Some houses you can walk into and instantly feel welcome. For Gippsland-based artist Sue Fraser, her warmth and rich life welcome you into her cob-brick home before you even step foot inside. Sue and her husband, Iain, are no strangers to mud-brick dwellings, after living in an Alistair Knox designed and built home in Melbourne's North decades earlier. The couple reinstated the ingenuity of the natural material for their own design in the early 2010s.

Celebrating the idea of 'popping in' and 'dropping by', Fraser's home is located in the dense bush of central Gippsland, on a property that also contains her daughter's family home only a short garden trail away. Layered with years of travel knick-knacks, paintings by herself and her children (expertly framed by Iain), numerous books and hand-crafted ceramics, you can't help but feel compelled to sit and ask where she collected her pieces. 
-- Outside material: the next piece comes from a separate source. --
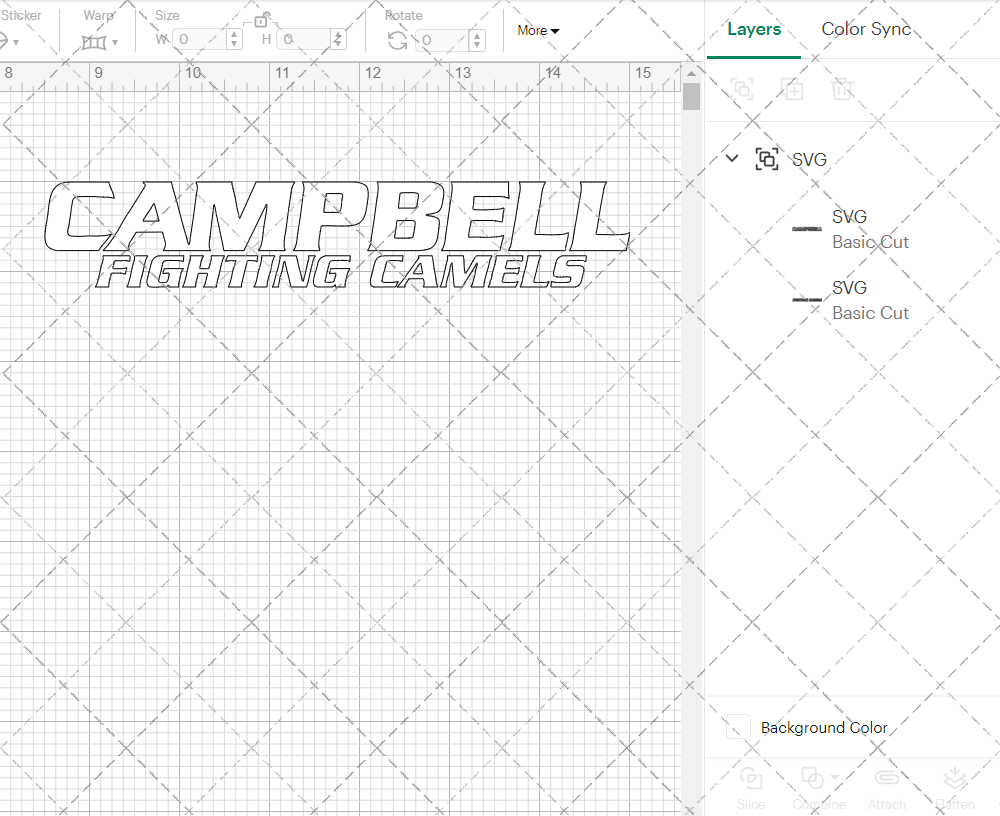This screenshot has height=816, width=1000.
Task: Open the Combine dropdown arrow
Action: (833, 779)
Each element in the home has a story. Salvaged sleepers from the original railway connecting the towns from Bairnsdale to Orbost are the sturdy beams that frame the ceiling and doorways, above red brick that continues throughout the floors inside and out of the house. Hand-made, considered finishes are evident in each area of the home, there is a balance of raw and patinaed materials between timber, bricks and mud brick render. The walls and window sills generate wide organic rendered curves that culminate in an anchoring fireplace partitioning the living and dining areas of the home.


The kitchen invites the surrounding silvery eucalyptus forest inside, painted a muted green, against a red hardwood counter to match collected Moroccan tiles from the couples travels abroad. The key utility space is a solid redwood kitchen island, covered in home-grown vegetables, home-made bread and various bowls facing a cream Falcon cooker, flanked by a curved window seat for the keen kitchen observer to watch over dinner preparation. 

Antique timber furniture is scattered in the living spaces; original Australian-made Tessa chairs in matching muted green upholstery are arranged next to a wide window to peruse the valley below. Each surface has a collected artefact or ceramic. Following a gallery-like hallway, a patchwork of Fraser's artworks adorn the bumpy and hand-rendered walls in between timber-framed doorways housing scavenged second-hand glass doors. The private spaces offer a more moody, shaded side to the home, facing south. A eucalyptus green bathroom spotlighting a pink basin, floored by patterned tiles mirroring the numerous Turkish rugs, is tucked away.

The western orientation is supported by a vine-clad verandah, taking motifs from classic Australian farmhouses, where relaxing seats are placed to take in the last moments of sun over the bush reserve. Golden light drenches the pale walls inside and carries through from the rich glazing into the internal horse-shoe courtyard, transitioning into more of a Mediterranean villa in the out buildings paired with a hardy succulent garden.

Fraser's studio connects to the main house and exudes the same natural tactility of hand-rendered mud brick walls and collected furniture. Through considerate accumulation over many years of practice, over-stuffed shelves of books reveal the tell-tale signs of an artist. Aprons lay waiting for their next artwork where scraps of Fraser's lithographs, paintings and her husband's framing workshop cover the walls and tables. 

A short walk through Fraser's home provides hours of travel stories, praise for her children and grandchildren's artworks and musings of her own work. In true grandmother style, everyone is welcome in her home for a quick cuppa or pinch of flour - the fire is warm, and the stove is on. A true tapestry of her and her family's colourful and artistic life has been embedded in these walls and furnishings.